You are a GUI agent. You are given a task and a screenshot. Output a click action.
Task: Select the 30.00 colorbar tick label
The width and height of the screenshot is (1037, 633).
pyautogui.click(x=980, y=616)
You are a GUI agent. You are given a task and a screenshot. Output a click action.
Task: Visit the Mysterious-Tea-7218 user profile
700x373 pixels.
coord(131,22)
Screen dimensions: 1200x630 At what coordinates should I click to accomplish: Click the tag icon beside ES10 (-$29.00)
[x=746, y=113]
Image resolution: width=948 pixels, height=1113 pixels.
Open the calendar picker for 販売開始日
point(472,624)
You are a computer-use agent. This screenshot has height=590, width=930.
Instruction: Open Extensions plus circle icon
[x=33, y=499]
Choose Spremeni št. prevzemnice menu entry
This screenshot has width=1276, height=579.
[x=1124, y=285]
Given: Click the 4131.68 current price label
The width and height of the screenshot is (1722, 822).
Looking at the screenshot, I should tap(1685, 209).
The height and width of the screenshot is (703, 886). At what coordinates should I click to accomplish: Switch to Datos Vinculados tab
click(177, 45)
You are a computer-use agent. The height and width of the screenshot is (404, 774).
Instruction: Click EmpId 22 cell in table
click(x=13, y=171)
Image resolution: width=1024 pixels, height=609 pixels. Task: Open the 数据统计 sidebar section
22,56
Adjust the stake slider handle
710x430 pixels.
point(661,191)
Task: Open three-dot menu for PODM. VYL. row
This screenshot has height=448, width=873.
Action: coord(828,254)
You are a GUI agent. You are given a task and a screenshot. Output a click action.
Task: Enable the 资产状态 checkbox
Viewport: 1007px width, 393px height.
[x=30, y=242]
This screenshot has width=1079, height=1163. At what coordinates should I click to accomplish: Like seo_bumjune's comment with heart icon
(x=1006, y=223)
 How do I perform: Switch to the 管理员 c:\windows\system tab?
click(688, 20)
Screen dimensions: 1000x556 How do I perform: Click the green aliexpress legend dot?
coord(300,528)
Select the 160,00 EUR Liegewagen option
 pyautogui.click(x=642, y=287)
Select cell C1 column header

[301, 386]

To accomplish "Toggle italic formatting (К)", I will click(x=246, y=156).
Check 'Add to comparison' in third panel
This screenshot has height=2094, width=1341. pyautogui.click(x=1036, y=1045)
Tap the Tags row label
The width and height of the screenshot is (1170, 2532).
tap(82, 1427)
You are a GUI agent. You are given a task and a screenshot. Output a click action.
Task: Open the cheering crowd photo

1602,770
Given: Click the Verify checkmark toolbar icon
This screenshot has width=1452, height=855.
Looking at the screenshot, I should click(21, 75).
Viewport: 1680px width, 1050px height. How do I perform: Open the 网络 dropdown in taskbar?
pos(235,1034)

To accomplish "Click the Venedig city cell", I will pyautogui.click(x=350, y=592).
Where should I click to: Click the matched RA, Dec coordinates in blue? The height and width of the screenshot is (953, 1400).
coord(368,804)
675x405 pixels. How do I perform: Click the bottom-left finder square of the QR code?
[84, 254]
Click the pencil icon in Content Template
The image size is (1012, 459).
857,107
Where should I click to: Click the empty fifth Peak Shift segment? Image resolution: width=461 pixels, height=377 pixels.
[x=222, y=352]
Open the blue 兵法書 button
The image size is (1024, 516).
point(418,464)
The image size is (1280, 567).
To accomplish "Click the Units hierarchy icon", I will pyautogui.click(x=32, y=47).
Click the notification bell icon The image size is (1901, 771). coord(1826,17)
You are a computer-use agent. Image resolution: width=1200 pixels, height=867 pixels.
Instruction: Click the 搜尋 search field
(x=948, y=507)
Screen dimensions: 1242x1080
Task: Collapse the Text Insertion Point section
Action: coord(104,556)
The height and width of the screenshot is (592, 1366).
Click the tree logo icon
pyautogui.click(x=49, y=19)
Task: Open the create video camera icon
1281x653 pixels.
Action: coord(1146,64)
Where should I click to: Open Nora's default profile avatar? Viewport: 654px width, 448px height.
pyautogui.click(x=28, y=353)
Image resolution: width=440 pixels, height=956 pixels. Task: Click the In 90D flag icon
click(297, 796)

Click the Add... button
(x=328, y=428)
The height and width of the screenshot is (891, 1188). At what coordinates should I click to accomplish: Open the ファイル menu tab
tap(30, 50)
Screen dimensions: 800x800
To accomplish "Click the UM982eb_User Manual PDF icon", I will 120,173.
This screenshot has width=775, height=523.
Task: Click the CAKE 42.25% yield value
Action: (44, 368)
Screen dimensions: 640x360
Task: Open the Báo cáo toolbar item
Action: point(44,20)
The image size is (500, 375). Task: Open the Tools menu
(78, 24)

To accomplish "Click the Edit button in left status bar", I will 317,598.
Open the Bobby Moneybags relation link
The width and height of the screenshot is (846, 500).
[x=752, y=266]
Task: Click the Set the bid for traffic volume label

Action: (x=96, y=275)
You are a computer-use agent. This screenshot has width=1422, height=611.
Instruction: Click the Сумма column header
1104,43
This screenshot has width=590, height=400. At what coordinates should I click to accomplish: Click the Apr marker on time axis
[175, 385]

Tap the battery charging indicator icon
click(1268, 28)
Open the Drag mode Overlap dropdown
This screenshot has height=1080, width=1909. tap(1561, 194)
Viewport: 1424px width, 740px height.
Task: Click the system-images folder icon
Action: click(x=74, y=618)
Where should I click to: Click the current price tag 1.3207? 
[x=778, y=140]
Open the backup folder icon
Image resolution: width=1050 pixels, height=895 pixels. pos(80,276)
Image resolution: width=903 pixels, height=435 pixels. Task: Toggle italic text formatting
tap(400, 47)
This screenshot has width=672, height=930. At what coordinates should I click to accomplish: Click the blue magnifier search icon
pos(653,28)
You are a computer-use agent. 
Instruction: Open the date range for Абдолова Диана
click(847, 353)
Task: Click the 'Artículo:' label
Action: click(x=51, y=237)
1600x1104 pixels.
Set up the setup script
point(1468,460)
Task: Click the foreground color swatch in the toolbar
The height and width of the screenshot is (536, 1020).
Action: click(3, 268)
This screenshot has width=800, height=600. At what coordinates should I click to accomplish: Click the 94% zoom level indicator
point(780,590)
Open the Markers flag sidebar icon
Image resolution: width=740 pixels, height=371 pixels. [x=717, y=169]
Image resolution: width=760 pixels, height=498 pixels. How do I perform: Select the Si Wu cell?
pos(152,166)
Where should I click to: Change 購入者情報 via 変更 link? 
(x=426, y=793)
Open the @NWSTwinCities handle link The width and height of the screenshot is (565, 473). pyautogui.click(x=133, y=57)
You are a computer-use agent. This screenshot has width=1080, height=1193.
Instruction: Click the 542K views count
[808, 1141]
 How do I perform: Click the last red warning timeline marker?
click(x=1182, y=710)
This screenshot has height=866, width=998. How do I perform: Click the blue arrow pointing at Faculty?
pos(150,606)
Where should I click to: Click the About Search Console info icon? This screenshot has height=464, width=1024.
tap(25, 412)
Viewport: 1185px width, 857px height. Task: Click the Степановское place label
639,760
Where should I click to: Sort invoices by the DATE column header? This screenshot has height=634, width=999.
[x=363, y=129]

+++++

▶ _Action item_:
Copy the whole listing down exactly.

▶ _Exercise result_:
You are a GUI agent. You are given a task and a screenshot. Output a click action.
Task: Select the 30.00 colorbar tick label
The width and height of the screenshot is (1037, 633).
pyautogui.click(x=980, y=616)
You are a GUI agent. You are given a task and a screenshot. Output a click action.
Task: Visit the Mysterious-Tea-7218 user profile
700x373 pixels.
coord(131,22)
Screen dimensions: 1200x630 At what coordinates should I click to accomplish: Click the tag icon beside ES10 (-$29.00)
[x=746, y=113]
Image resolution: width=948 pixels, height=1113 pixels.
Open the calendar picker for 販売開始日
point(472,624)
You are a computer-use agent. This screenshot has height=590, width=930.
Instruction: Open Extensions plus circle icon
[x=33, y=499]
Choose Spremeni št. prevzemnice menu entry
This screenshot has width=1276, height=579.
[x=1124, y=285]
Given: Click the 4131.68 current price label
The width and height of the screenshot is (1722, 822).
Looking at the screenshot, I should tap(1685, 209).
The height and width of the screenshot is (703, 886). At what coordinates should I click to accomplish: Switch to Datos Vinculados tab
click(177, 45)
You are a computer-use agent. The height and width of the screenshot is (404, 774).
Instruction: Click EmpId 22 cell in table
click(x=13, y=171)
Image resolution: width=1024 pixels, height=609 pixels. Task: Open the 数据统计 sidebar section
22,56
Adjust the stake slider handle
710x430 pixels.
point(661,191)
Task: Open three-dot menu for PODM. VYL. row
This screenshot has height=448, width=873.
Action: coord(828,254)
You are a GUI agent. You are given a task and a screenshot. Output a click action.
Task: Enable the 资产状态 checkbox
Viewport: 1007px width, 393px height.
[x=30, y=242]
This screenshot has width=1079, height=1163. At what coordinates should I click to accomplish: Like seo_bumjune's comment with heart icon
(x=1006, y=223)
 How do I perform: Switch to the 管理员 c:\windows\system tab?
click(688, 20)
Screen dimensions: 1000x556 How do I perform: Click the green aliexpress legend dot?
coord(300,528)
Select the 160,00 EUR Liegewagen option
 pyautogui.click(x=642, y=287)
Select cell C1 column header

[301, 386]

To accomplish "Toggle italic formatting (К)", I will click(x=246, y=156).
Check 'Add to comparison' in third panel
This screenshot has height=2094, width=1341. pyautogui.click(x=1036, y=1045)
Tap the Tags row label
The width and height of the screenshot is (1170, 2532).
tap(82, 1427)
You are a GUI agent. You are given a task and a screenshot. Output a click action.
Task: Open the cheering crowd photo

1602,770
Given: Click the Verify checkmark toolbar icon
This screenshot has width=1452, height=855.
Looking at the screenshot, I should click(21, 75).
Viewport: 1680px width, 1050px height. How do I perform: Open the 网络 dropdown in taskbar?
pos(235,1034)

To accomplish "Click the Venedig city cell", I will pyautogui.click(x=350, y=592).
Where should I click to: Click the matched RA, Dec coordinates in blue? The height and width of the screenshot is (953, 1400).
coord(368,804)
675x405 pixels. How do I perform: Click the bottom-left finder square of the QR code?
[84, 254]
Click the pencil icon in Content Template
The image size is (1012, 459).
857,107
Where should I click to: Click the empty fifth Peak Shift segment? Image resolution: width=461 pixels, height=377 pixels.
[x=222, y=352]
Open the blue 兵法書 button
The image size is (1024, 516).
point(418,464)
The image size is (1280, 567).
To accomplish "Click the Units hierarchy icon", I will pyautogui.click(x=32, y=47).
Click the notification bell icon The image size is (1901, 771). coord(1826,17)
You are a computer-use agent. Image resolution: width=1200 pixels, height=867 pixels.
Instruction: Click the 搜尋 search field
(x=948, y=507)
Screen dimensions: 1242x1080
Task: Collapse the Text Insertion Point section
Action: coord(104,556)
The height and width of the screenshot is (592, 1366).
Click the tree logo icon
pyautogui.click(x=49, y=19)
Task: Open the create video camera icon
1281x653 pixels.
Action: coord(1146,64)
Where should I click to: Open Nora's default profile avatar? Viewport: 654px width, 448px height.
pyautogui.click(x=28, y=353)
Image resolution: width=440 pixels, height=956 pixels. Task: Click the In 90D flag icon
click(297, 796)

Click the Add... button
(x=328, y=428)
The height and width of the screenshot is (891, 1188). At what coordinates should I click to accomplish: Open the ファイル menu tab
tap(30, 50)
Screen dimensions: 800x800
To accomplish "Click the UM982eb_User Manual PDF icon", I will 120,173.
This screenshot has width=775, height=523.
Task: Click the CAKE 42.25% yield value
Action: (44, 368)
Screen dimensions: 640x360
Task: Open the Báo cáo toolbar item
Action: point(44,20)
The image size is (500, 375). Task: Open the Tools menu
(78, 24)

To accomplish "Click the Edit button in left status bar", I will 317,598.
Open the Bobby Moneybags relation link
The width and height of the screenshot is (846, 500).
[x=752, y=266]
Task: Click the Set the bid for traffic volume label

Action: (x=96, y=275)
You are a computer-use agent. This screenshot has width=1422, height=611.
Instruction: Click the Сумма column header
1104,43
This screenshot has width=590, height=400. At what coordinates should I click to accomplish: Click the Apr marker on time axis
[175, 385]

Tap the battery charging indicator icon
click(1268, 28)
Open the Drag mode Overlap dropdown
This screenshot has height=1080, width=1909. tap(1561, 194)
Viewport: 1424px width, 740px height.
Task: Click the system-images folder icon
Action: click(x=74, y=618)
Where should I click to: Click the current price tag 1.3207? 
[x=778, y=140]
Open the backup folder icon
Image resolution: width=1050 pixels, height=895 pixels. pos(80,276)
Image resolution: width=903 pixels, height=435 pixels. Task: Toggle italic text formatting
tap(400, 47)
This screenshot has width=672, height=930. At what coordinates should I click to accomplish: Click the blue magnifier search icon
pos(653,28)
You are a computer-use agent. 
Instruction: Open the date range for Абдолова Диана
click(847, 353)
Task: Click the 'Artículo:' label
Action: click(x=51, y=237)
1600x1104 pixels.
Set up the setup script
point(1468,460)
Task: Click the foreground color swatch in the toolbar
The height and width of the screenshot is (536, 1020).
Action: click(3, 268)
This screenshot has width=800, height=600. At what coordinates should I click to accomplish: Click the 94% zoom level indicator
point(780,590)
Open the Markers flag sidebar icon
Image resolution: width=740 pixels, height=371 pixels. [x=717, y=169]
Image resolution: width=760 pixels, height=498 pixels. How do I perform: Select the Si Wu cell?
pos(152,166)
Where should I click to: Change 購入者情報 via 変更 link? 
(x=426, y=793)
Open the @NWSTwinCities handle link The width and height of the screenshot is (565, 473). pyautogui.click(x=133, y=57)
You are a computer-use agent. This screenshot has width=1080, height=1193.
Instruction: Click the 542K views count
[808, 1141]
 How do I perform: Click the last red warning timeline marker?
click(x=1182, y=710)
This screenshot has height=866, width=998. How do I perform: Click the blue arrow pointing at Faculty?
pos(150,606)
Where should I click to: Click the About Search Console info icon? This screenshot has height=464, width=1024.
tap(25, 412)
Viewport: 1185px width, 857px height. Task: Click the Степановское place label
639,760
Where should I click to: Sort invoices by the DATE column header? This screenshot has height=634, width=999.
[x=363, y=129]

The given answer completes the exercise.